Nowadays, the Amtrak pulls in twice a day most days - although the schedule often varies. Freight and oil have priority over mere human beings these days. Even so - there is something pretty special about seeing the train coming down the line, the light shining, the sound of the horn, and the sight of those big engines, the occasional observation car, and the tinted windows of the silver passenger cars.
I was telling Goliath about days long ago when my sister, mom and I went to visit her folks in Oklahoma. We always took the train ... "Santa Fe, all the way" as the little Indian kid said on the commercials, but what I remember best was that time of anticipation when the train arrived at the station, but hadn't yet come to a stop. The engine was here and past - as were several baggage cars and what not, but the rest of the train was still coming in. It was here - and yet not yet here all at the same time. When the engine came into the station and went past us - the train had BEGUN to arrive, the process was not yet complete and wouldn't be for a bit. But the anticipation and excitement of the trip had begun!
There is a sense of that in the message both John and Jesus announced to the eager people of Judea and Galilee. They both proclaimed the good news that "The Kingdom of God is at hand!" It might be better understood as "The Kingdom of God has begun to arrive." Just like that big old train coming into the station - it is here and yet it is still coming, there is a great deal more!

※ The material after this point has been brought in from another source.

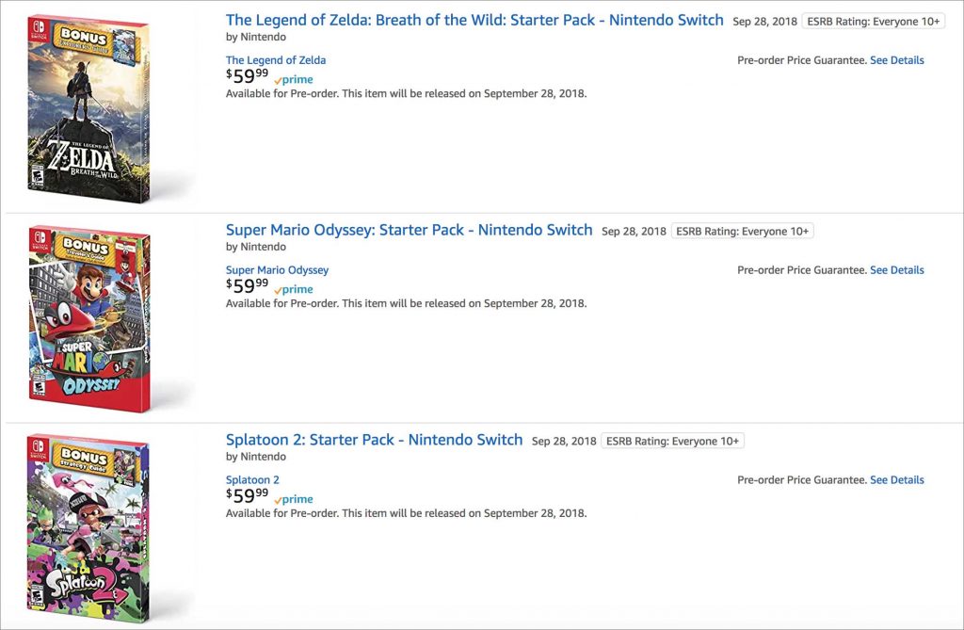
Task: Click the ESRB Rating badge on the Splatoon 2 listing
Action: click(x=672, y=441)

John the Baptizer was like that loud diesel horn blowing out there in the boondocks late at night - telling you the train is coming, the arrival is beginning. John was also like that big old headlight you see a good mile or two down the track coming at you, getting bigger and brighter with every passing moment. Like the horn and the light, John announced to the sleeping world that the Kingdom train was coming in.
Jesus is like the engine - the One who is making it all happen - but whose coming not only marks the arrival of the Kingdom, but the continuing process of the whole train coming in. His coming was just the beginning and the whole train is still rumbling in even as we stand in awe and excitement. Car after car, century after century, generation after generation comes through this home station, each making its own contribution and adding a little more to the fullness of the Kingdom. The Kingdom of Heaven, like the old Northern, has arrived - and yet is still arriving.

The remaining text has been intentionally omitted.